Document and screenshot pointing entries

__________________________________________________

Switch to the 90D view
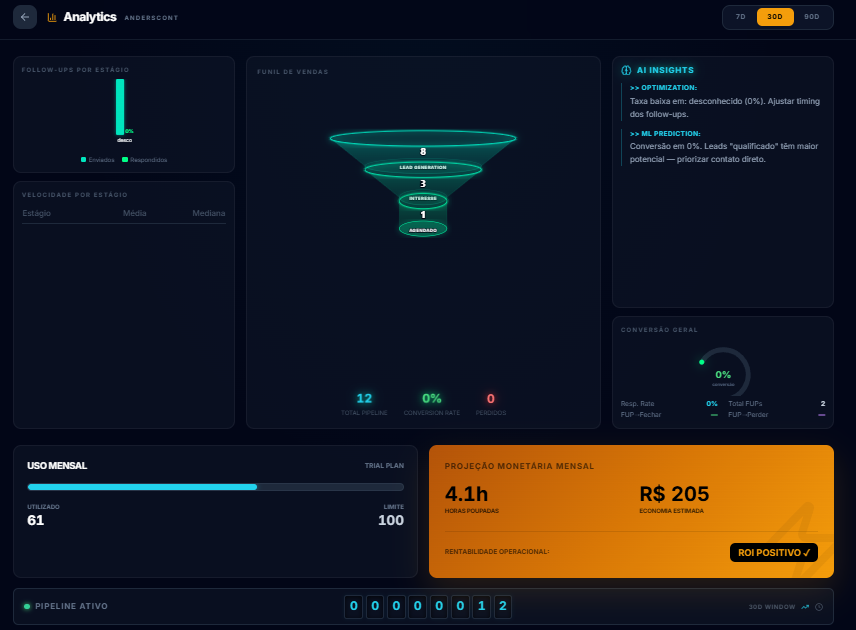This screenshot has height=630, width=856. [812, 17]
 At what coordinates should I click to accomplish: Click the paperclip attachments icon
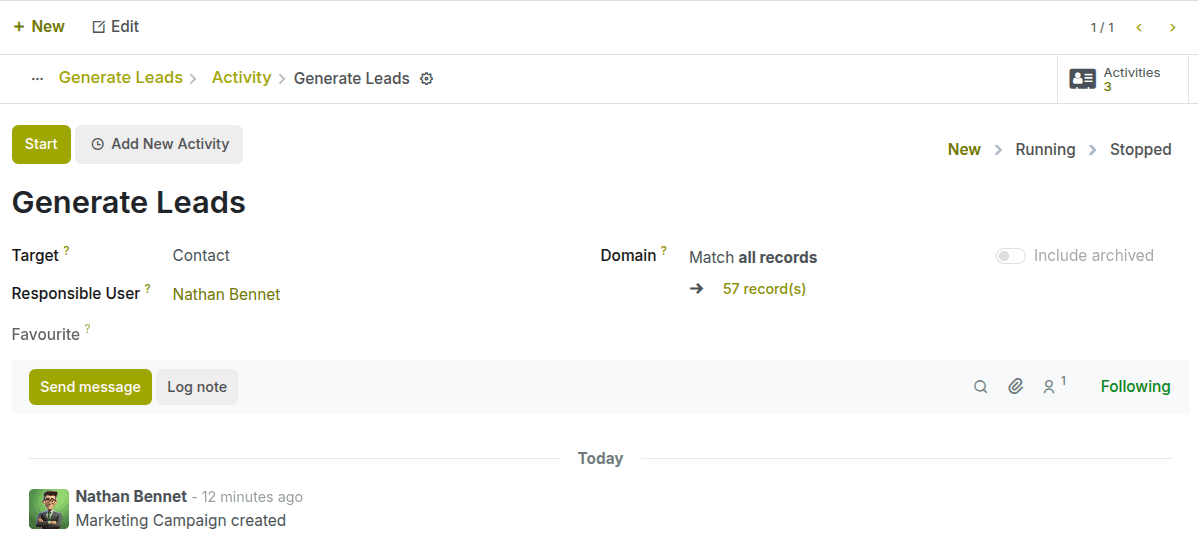[1015, 387]
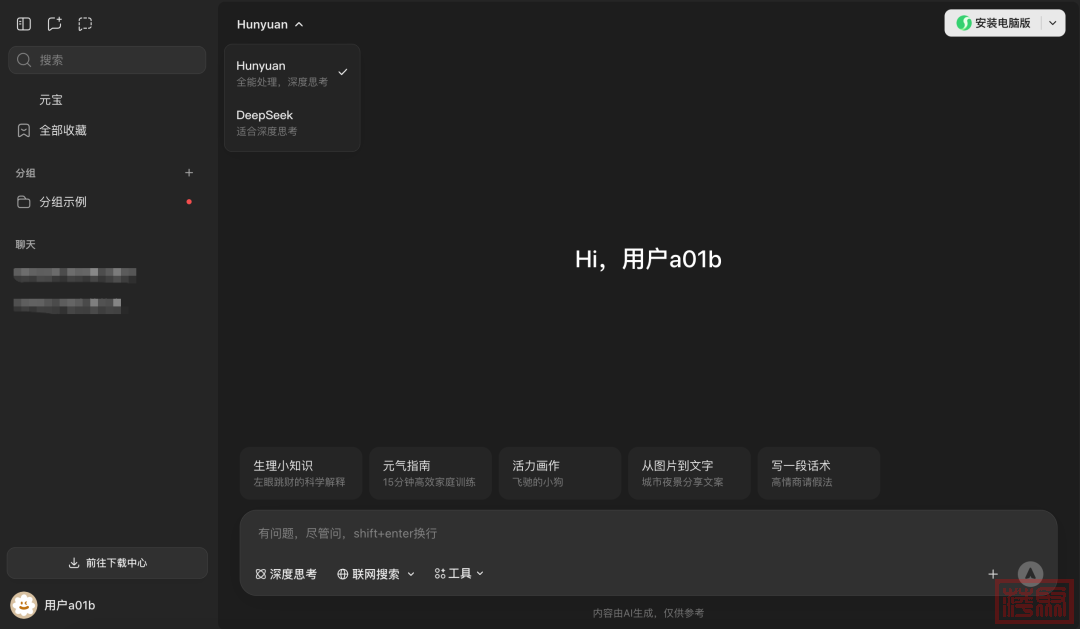Expand the 工具 tools dropdown
The width and height of the screenshot is (1080, 629).
pos(459,574)
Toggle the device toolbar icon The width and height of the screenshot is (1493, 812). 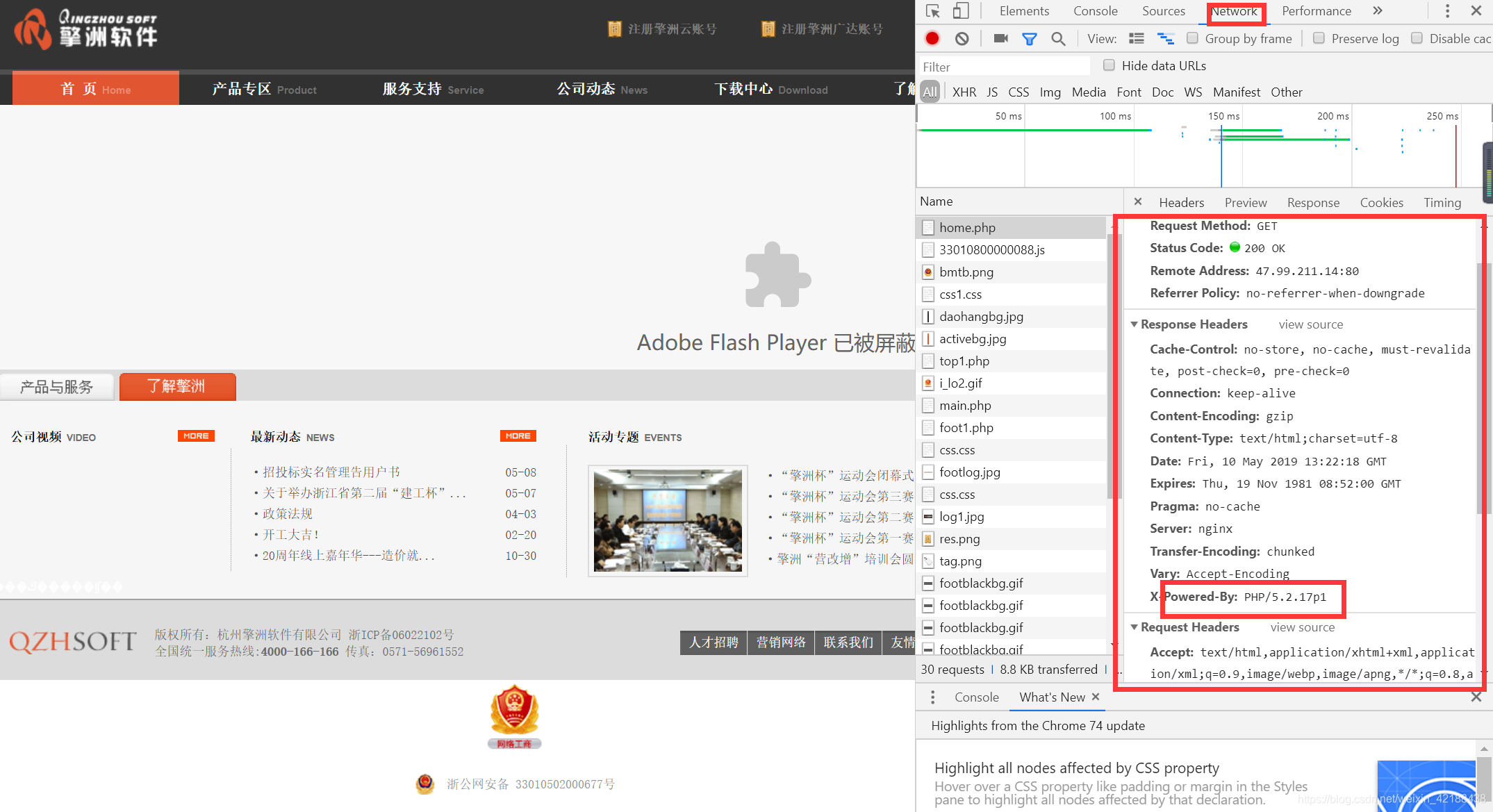point(960,11)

__________________________________________________

Update the rows from the start of the list to the line with "pos(459,574)" by changing "paperclip" to "clip", and leave everything else the same. Omit the pictures from your answer.

• Response for this exercise
Switch to the 90D view
This screenshot has height=630, width=856. [812, 17]
 At what coordinates should I click to accomplish: Click the clip attachments icon
[1015, 387]
Expand the 工具 tools dropdown
The width and height of the screenshot is (1080, 629).
pos(459,574)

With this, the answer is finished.